<<<<

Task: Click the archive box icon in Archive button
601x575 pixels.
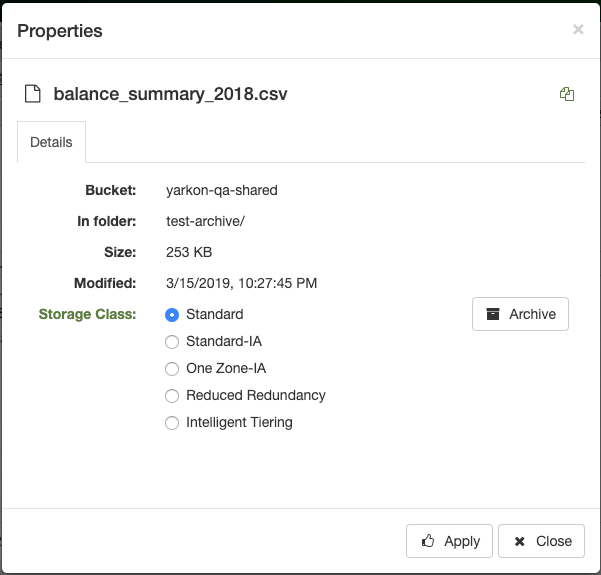Action: pyautogui.click(x=492, y=314)
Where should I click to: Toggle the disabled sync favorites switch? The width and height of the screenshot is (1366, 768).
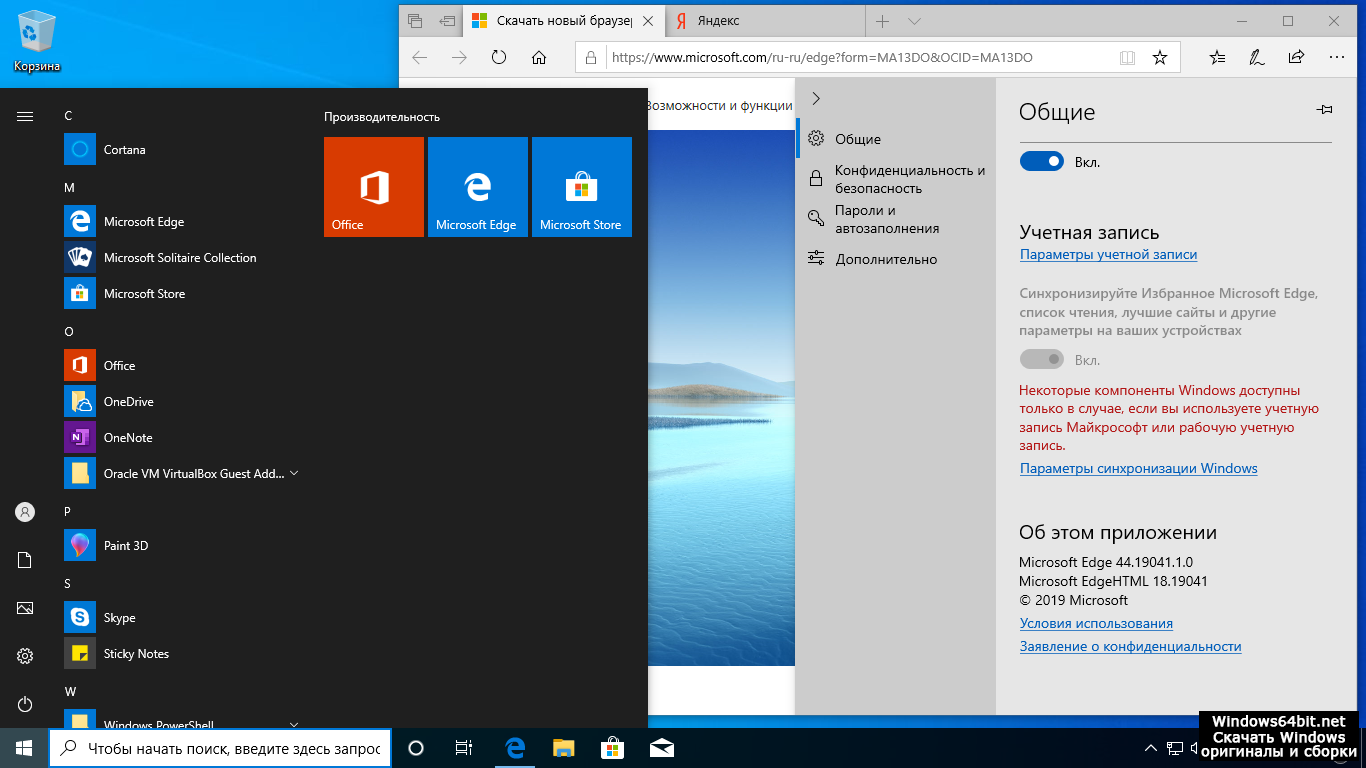pyautogui.click(x=1041, y=360)
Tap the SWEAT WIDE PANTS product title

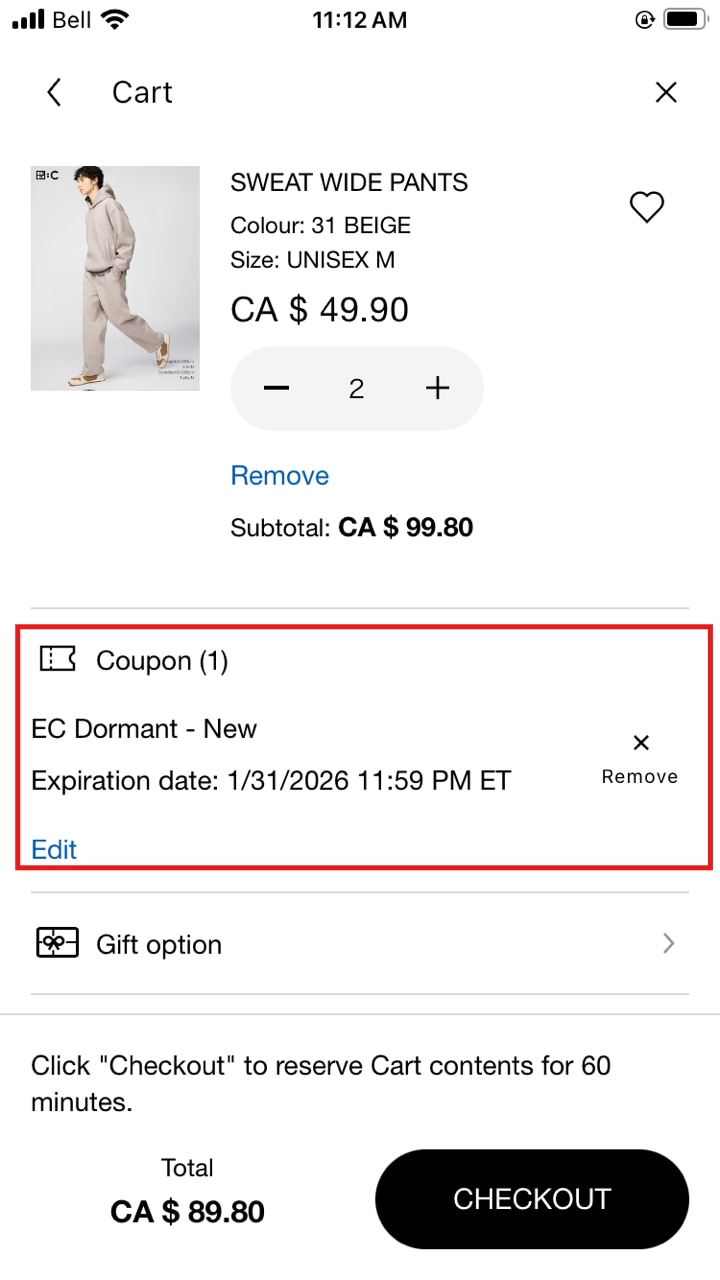tap(349, 183)
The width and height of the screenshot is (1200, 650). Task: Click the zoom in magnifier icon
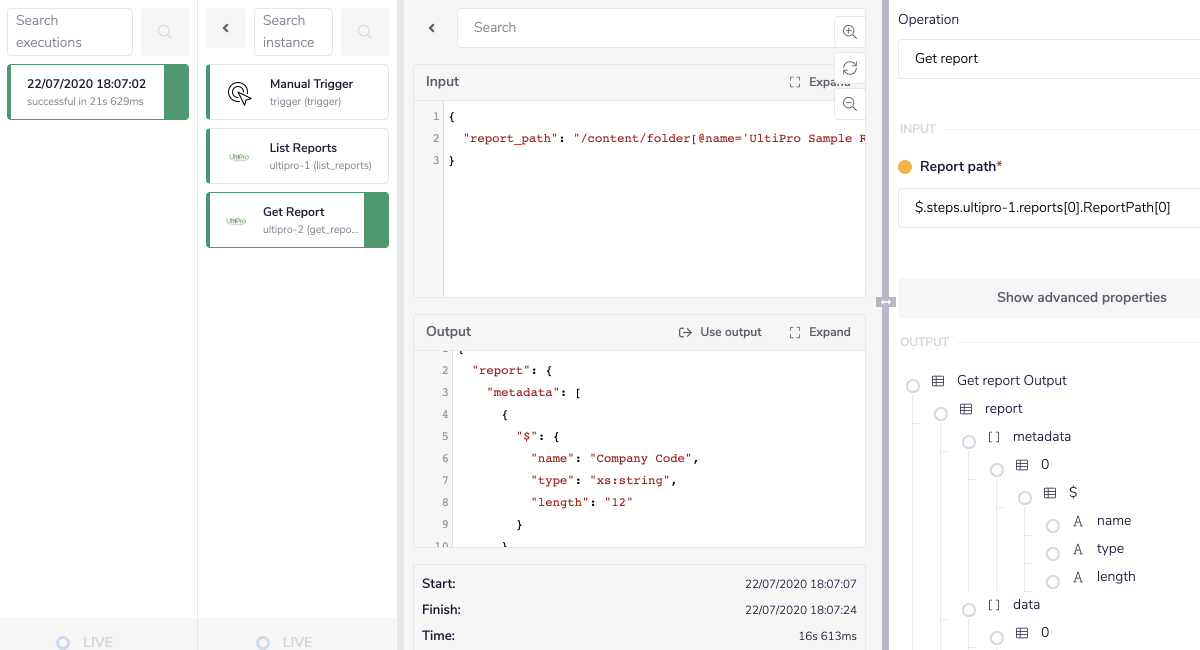click(849, 32)
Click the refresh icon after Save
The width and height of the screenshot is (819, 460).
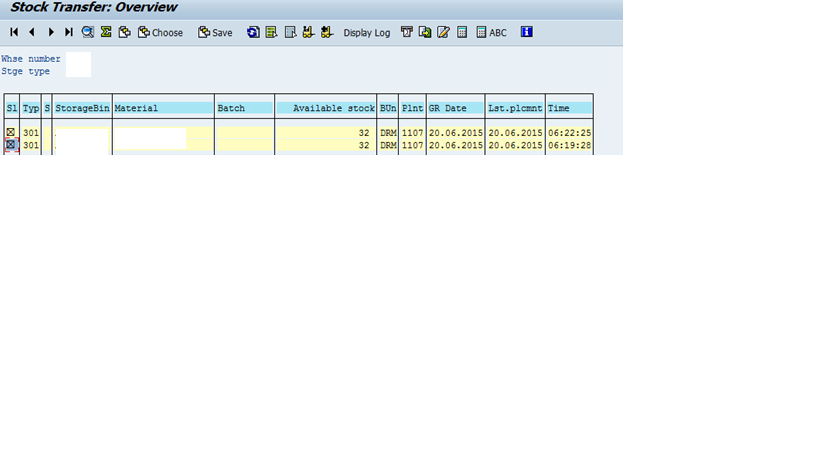click(x=253, y=33)
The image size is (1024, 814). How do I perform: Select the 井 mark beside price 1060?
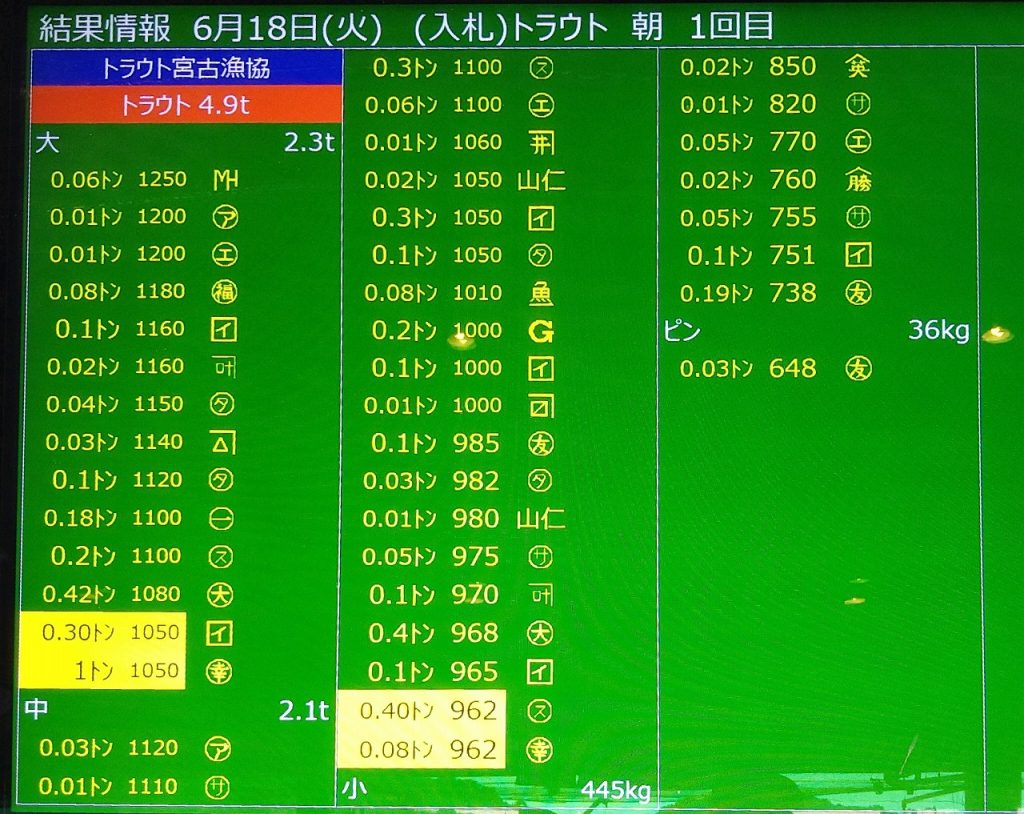(542, 142)
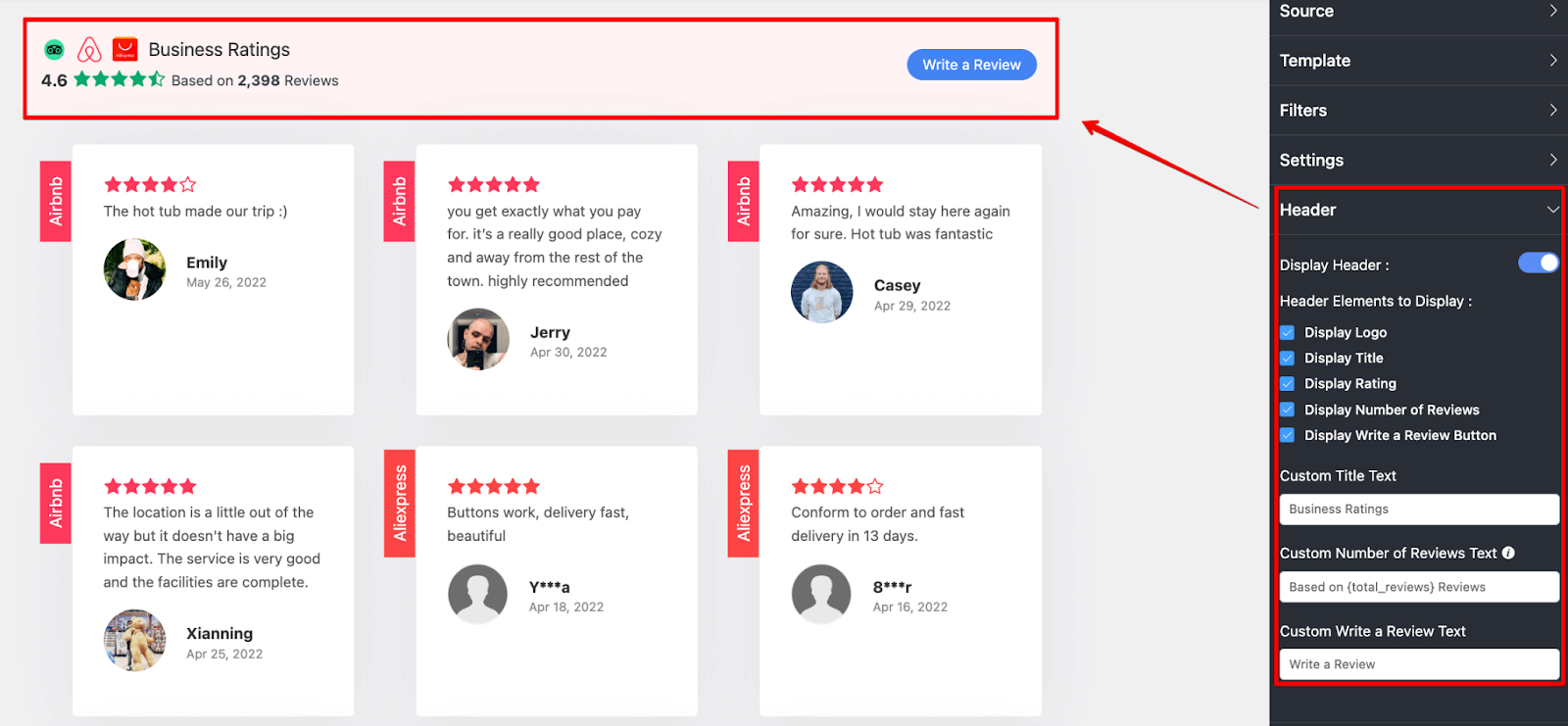The width and height of the screenshot is (1568, 726).
Task: Turn off the Display Header toggle
Action: pos(1538,263)
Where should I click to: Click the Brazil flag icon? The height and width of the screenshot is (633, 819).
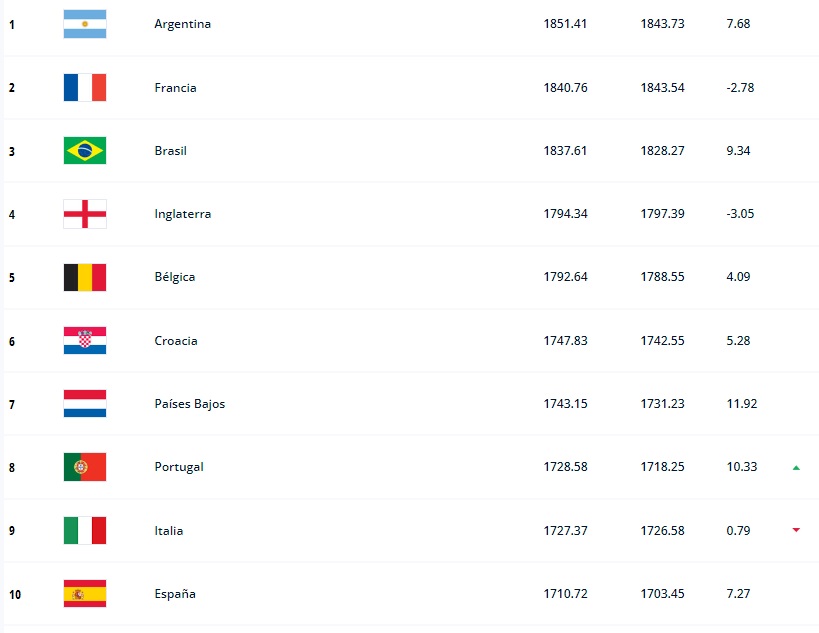(x=85, y=151)
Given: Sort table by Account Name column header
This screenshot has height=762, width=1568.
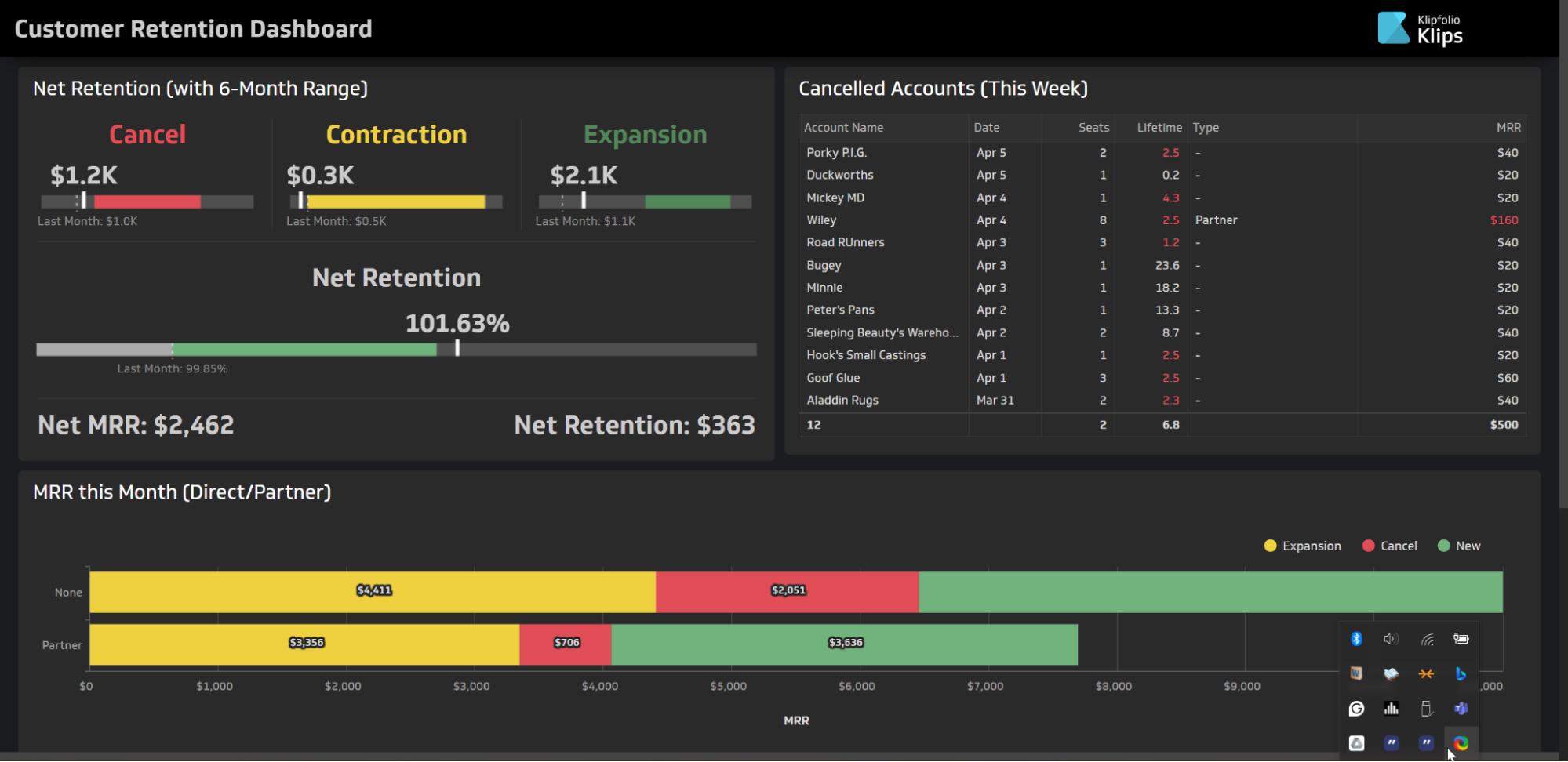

>>>>

Task item:
Reproduce every record exactly; images stay out.

Response to this exercise:
Task: Click the archive box icon in Archive button
601x575 pixels.
Action: pyautogui.click(x=492, y=314)
Where should I click to: Toggle the disabled sync favorites switch? The width and height of the screenshot is (1366, 768).
pyautogui.click(x=1041, y=360)
Tap the SWEAT WIDE PANTS product title

tap(349, 183)
The width and height of the screenshot is (1200, 650). Task: Click the zoom in magnifier icon
click(849, 32)
Click the refresh icon after Save
The width and height of the screenshot is (819, 460).
click(x=253, y=33)
The image size is (1024, 814). How do I perform: Select the 井 mark beside price 1060?
(542, 142)
The width and height of the screenshot is (1568, 726).
Task: Turn off the Display Header toggle
Action: pos(1538,263)
Where should I click to: Click the Brazil flag icon? The height and width of the screenshot is (633, 819).
(x=85, y=151)
Given: Sort table by Account Name column header
This screenshot has height=762, width=1568.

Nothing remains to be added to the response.